_WHAT YOU SHOULD DO_
Please give the records below back in full, exactly as shown.

Collected data:
*** Begin section ***
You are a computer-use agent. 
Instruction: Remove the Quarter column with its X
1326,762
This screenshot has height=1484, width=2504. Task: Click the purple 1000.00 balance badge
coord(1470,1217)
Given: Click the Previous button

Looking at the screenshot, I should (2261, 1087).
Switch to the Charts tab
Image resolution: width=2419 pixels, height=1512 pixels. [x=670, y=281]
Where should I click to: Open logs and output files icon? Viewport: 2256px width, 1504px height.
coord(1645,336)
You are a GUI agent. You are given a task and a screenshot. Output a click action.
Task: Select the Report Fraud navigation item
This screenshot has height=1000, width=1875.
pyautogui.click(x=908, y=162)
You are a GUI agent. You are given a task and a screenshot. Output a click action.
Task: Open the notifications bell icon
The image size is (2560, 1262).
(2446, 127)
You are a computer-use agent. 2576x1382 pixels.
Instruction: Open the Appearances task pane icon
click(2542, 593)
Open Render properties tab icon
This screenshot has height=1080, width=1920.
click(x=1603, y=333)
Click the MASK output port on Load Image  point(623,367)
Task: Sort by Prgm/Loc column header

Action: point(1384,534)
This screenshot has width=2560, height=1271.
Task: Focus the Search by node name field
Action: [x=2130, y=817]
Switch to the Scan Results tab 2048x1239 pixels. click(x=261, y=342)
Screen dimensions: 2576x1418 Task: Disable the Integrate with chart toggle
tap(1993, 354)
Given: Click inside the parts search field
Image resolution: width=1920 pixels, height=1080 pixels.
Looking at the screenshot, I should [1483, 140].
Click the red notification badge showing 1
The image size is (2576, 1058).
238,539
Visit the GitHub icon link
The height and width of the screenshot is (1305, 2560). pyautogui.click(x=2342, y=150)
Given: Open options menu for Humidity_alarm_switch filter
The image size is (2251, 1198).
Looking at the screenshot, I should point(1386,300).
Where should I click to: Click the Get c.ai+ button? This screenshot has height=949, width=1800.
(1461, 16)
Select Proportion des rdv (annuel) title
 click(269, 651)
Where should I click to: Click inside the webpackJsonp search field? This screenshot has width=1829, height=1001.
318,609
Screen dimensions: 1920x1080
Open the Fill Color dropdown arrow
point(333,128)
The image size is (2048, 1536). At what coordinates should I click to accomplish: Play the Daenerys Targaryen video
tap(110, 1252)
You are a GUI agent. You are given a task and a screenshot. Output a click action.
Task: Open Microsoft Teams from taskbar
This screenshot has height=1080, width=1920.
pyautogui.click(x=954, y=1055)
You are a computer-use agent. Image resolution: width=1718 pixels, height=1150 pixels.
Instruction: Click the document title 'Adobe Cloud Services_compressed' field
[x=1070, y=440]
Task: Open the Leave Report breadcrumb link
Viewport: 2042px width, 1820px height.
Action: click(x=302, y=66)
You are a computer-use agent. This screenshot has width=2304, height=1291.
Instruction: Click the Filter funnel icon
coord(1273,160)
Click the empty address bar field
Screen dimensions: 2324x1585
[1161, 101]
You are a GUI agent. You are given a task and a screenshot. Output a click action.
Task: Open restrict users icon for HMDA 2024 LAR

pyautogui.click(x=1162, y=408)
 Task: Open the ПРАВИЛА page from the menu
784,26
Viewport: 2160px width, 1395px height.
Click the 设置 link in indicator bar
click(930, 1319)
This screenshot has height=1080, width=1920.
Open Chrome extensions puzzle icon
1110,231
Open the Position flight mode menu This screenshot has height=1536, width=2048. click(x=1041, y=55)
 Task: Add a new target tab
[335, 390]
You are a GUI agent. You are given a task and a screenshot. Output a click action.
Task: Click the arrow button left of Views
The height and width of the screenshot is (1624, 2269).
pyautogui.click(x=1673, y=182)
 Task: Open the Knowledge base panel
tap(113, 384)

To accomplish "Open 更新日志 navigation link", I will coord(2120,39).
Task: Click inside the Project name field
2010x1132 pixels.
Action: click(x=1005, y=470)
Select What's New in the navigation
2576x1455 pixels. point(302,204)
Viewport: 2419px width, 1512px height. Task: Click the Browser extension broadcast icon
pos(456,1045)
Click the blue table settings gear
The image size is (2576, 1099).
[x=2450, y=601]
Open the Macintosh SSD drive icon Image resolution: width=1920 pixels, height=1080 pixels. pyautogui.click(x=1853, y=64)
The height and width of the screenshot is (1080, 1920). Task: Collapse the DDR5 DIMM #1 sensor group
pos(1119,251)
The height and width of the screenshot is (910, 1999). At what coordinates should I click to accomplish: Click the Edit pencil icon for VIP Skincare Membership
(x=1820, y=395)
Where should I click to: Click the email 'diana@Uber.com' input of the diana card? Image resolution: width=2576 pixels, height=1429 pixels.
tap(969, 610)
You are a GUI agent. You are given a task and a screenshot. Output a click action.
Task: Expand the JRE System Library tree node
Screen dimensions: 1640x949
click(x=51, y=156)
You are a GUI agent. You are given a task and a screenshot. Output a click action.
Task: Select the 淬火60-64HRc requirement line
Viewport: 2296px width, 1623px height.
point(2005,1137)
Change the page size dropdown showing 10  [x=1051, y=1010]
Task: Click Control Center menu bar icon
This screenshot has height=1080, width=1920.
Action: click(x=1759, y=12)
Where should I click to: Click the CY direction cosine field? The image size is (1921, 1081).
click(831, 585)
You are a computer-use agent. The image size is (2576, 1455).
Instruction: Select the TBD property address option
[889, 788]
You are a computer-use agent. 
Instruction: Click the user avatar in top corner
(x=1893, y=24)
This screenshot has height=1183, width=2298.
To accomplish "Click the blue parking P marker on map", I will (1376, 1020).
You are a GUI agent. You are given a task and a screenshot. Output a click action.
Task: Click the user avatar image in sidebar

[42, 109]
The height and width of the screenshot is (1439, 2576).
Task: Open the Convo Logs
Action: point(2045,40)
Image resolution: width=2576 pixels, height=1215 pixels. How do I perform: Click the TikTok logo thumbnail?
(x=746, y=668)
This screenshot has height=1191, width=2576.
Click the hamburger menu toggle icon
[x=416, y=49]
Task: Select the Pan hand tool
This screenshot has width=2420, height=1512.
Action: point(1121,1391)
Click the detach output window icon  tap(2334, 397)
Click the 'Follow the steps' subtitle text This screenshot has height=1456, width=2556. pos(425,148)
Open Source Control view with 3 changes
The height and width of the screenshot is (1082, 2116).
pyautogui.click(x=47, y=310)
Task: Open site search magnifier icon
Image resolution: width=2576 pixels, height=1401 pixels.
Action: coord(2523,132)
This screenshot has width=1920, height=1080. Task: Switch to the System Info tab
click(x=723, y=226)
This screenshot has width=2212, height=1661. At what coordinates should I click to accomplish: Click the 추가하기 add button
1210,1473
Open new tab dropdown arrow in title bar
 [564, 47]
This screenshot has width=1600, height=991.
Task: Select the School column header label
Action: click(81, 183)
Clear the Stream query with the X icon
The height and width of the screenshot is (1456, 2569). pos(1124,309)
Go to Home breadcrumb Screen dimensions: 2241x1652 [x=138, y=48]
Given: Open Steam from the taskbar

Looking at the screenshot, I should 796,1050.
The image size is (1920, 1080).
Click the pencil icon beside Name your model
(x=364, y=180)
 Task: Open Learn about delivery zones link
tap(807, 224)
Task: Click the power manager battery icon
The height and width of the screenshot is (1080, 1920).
*** End section ***
_YOUR SOLUTION_
You are a computer-use agent. 
Instruction: Remove the Quarter column with its X
1326,762
This screenshot has height=1484, width=2504. Task: Click the purple 1000.00 balance badge
coord(1470,1217)
Given: Click the Previous button

Looking at the screenshot, I should (2261, 1087).
Switch to the Charts tab
Image resolution: width=2419 pixels, height=1512 pixels. [x=670, y=281]
Where should I click to: Open logs and output files icon? Viewport: 2256px width, 1504px height.
coord(1645,336)
You are a GUI agent. You are given a task and a screenshot. Output a click action.
Task: Select the Report Fraud navigation item
This screenshot has height=1000, width=1875.
pyautogui.click(x=908, y=162)
You are a GUI agent. You are given a task and a screenshot. Output a click action.
Task: Open the notifications bell icon
The image size is (2560, 1262).
(2446, 127)
You are a computer-use agent. 2576x1382 pixels.
Instruction: Open the Appearances task pane icon
click(2542, 593)
Open Render properties tab icon
This screenshot has height=1080, width=1920.
click(x=1603, y=333)
Click the MASK output port on Load Image  point(623,367)
Task: Sort by Prgm/Loc column header

Action: point(1384,534)
This screenshot has width=2560, height=1271.
Task: Focus the Search by node name field
Action: [x=2130, y=817]
Switch to the Scan Results tab 2048x1239 pixels. click(x=261, y=342)
Screen dimensions: 2576x1418 Task: Disable the Integrate with chart toggle
tap(1993, 354)
Given: Click inside the parts search field
Image resolution: width=1920 pixels, height=1080 pixels.
Looking at the screenshot, I should [1483, 140].
Click the red notification badge showing 1
The image size is (2576, 1058).
238,539
Visit the GitHub icon link
The height and width of the screenshot is (1305, 2560). pyautogui.click(x=2342, y=150)
Given: Open options menu for Humidity_alarm_switch filter
The image size is (2251, 1198).
Looking at the screenshot, I should point(1386,300).
Where should I click to: Click the Get c.ai+ button? This screenshot has height=949, width=1800.
(1461, 16)
Select Proportion des rdv (annuel) title
 click(269, 651)
Where should I click to: Click inside the webpackJsonp search field? This screenshot has width=1829, height=1001.
318,609
Screen dimensions: 1920x1080
Open the Fill Color dropdown arrow
point(333,128)
The image size is (2048, 1536). At what coordinates should I click to accomplish: Play the Daenerys Targaryen video
tap(110, 1252)
You are a GUI agent. You are given a task and a screenshot. Output a click action.
Task: Open Microsoft Teams from taskbar
This screenshot has height=1080, width=1920.
pyautogui.click(x=954, y=1055)
You are a computer-use agent. Image resolution: width=1718 pixels, height=1150 pixels.
Instruction: Click the document title 'Adobe Cloud Services_compressed' field
[x=1070, y=440]
Task: Open the Leave Report breadcrumb link
Viewport: 2042px width, 1820px height.
Action: click(x=302, y=66)
You are a computer-use agent. This screenshot has width=2304, height=1291.
Instruction: Click the Filter funnel icon
coord(1273,160)
Click the empty address bar field
Screen dimensions: 2324x1585
[1161, 101]
You are a GUI agent. You are given a task and a screenshot. Output a click action.
Task: Open restrict users icon for HMDA 2024 LAR

pyautogui.click(x=1162, y=408)
 Task: Open the ПРАВИЛА page from the menu
784,26
Viewport: 2160px width, 1395px height.
Click the 设置 link in indicator bar
click(930, 1319)
This screenshot has height=1080, width=1920.
Open Chrome extensions puzzle icon
1110,231
Open the Position flight mode menu This screenshot has height=1536, width=2048. click(x=1041, y=55)
 Task: Add a new target tab
[335, 390]
You are a GUI agent. You are given a task and a screenshot. Output a click action.
Task: Click the arrow button left of Views
The height and width of the screenshot is (1624, 2269).
pyautogui.click(x=1673, y=182)
 Task: Open the Knowledge base panel
tap(113, 384)

To accomplish "Open 更新日志 navigation link", I will coord(2120,39).
Task: Click inside the Project name field
2010x1132 pixels.
Action: click(x=1005, y=470)
Select What's New in the navigation
2576x1455 pixels. point(302,204)
Viewport: 2419px width, 1512px height. Task: Click the Browser extension broadcast icon
pos(456,1045)
Click the blue table settings gear
The image size is (2576, 1099).
[x=2450, y=601]
Open the Macintosh SSD drive icon Image resolution: width=1920 pixels, height=1080 pixels. pyautogui.click(x=1853, y=64)
The height and width of the screenshot is (1080, 1920). Task: Collapse the DDR5 DIMM #1 sensor group
pos(1119,251)
The height and width of the screenshot is (910, 1999). At what coordinates should I click to accomplish: Click the Edit pencil icon for VIP Skincare Membership
(x=1820, y=395)
Where should I click to: Click the email 'diana@Uber.com' input of the diana card? Image resolution: width=2576 pixels, height=1429 pixels.
tap(969, 610)
You are a GUI agent. You are given a task and a screenshot. Output a click action.
Task: Expand the JRE System Library tree node
Screen dimensions: 1640x949
click(x=51, y=156)
You are a GUI agent. You are given a task and a screenshot. Output a click action.
Task: Select the 淬火60-64HRc requirement line
Viewport: 2296px width, 1623px height.
point(2005,1137)
Change the page size dropdown showing 10  [x=1051, y=1010]
Task: Click Control Center menu bar icon
This screenshot has height=1080, width=1920.
Action: click(x=1759, y=12)
Where should I click to: Click the CY direction cosine field? The image size is (1921, 1081).
click(831, 585)
You are a computer-use agent. The image size is (2576, 1455).
Instruction: Select the TBD property address option
[889, 788]
You are a computer-use agent. 
Instruction: Click the user avatar in top corner
(x=1893, y=24)
This screenshot has height=1183, width=2298.
To accomplish "Click the blue parking P marker on map", I will (1376, 1020).
You are a GUI agent. You are given a task and a screenshot. Output a click action.
Task: Click the user avatar image in sidebar

[42, 109]
The height and width of the screenshot is (1439, 2576).
Task: Open the Convo Logs
Action: point(2045,40)
Image resolution: width=2576 pixels, height=1215 pixels. How do I perform: Click the TikTok logo thumbnail?
(x=746, y=668)
This screenshot has height=1191, width=2576.
Click the hamburger menu toggle icon
[x=416, y=49]
Task: Select the Pan hand tool
This screenshot has width=2420, height=1512.
Action: point(1121,1391)
Click the detach output window icon  tap(2334, 397)
Click the 'Follow the steps' subtitle text This screenshot has height=1456, width=2556. pos(425,148)
Open Source Control view with 3 changes
The height and width of the screenshot is (1082, 2116).
pyautogui.click(x=47, y=310)
Task: Open site search magnifier icon
Image resolution: width=2576 pixels, height=1401 pixels.
Action: coord(2523,132)
This screenshot has width=1920, height=1080. Task: Switch to the System Info tab
click(x=723, y=226)
This screenshot has width=2212, height=1661. At what coordinates should I click to accomplish: Click the 추가하기 add button
1210,1473
Open new tab dropdown arrow in title bar
 [564, 47]
This screenshot has width=1600, height=991.
Task: Select the School column header label
Action: click(81, 183)
Clear the Stream query with the X icon
The height and width of the screenshot is (1456, 2569). pos(1124,309)
Go to Home breadcrumb Screen dimensions: 2241x1652 [x=138, y=48]
Given: Open Steam from the taskbar

Looking at the screenshot, I should 796,1050.
The image size is (1920, 1080).
Click the pencil icon beside Name your model
(x=364, y=180)
 Task: Open Learn about delivery zones link
tap(807, 224)
Task: Click the power manager battery icon
The height and width of the screenshot is (1080, 1920).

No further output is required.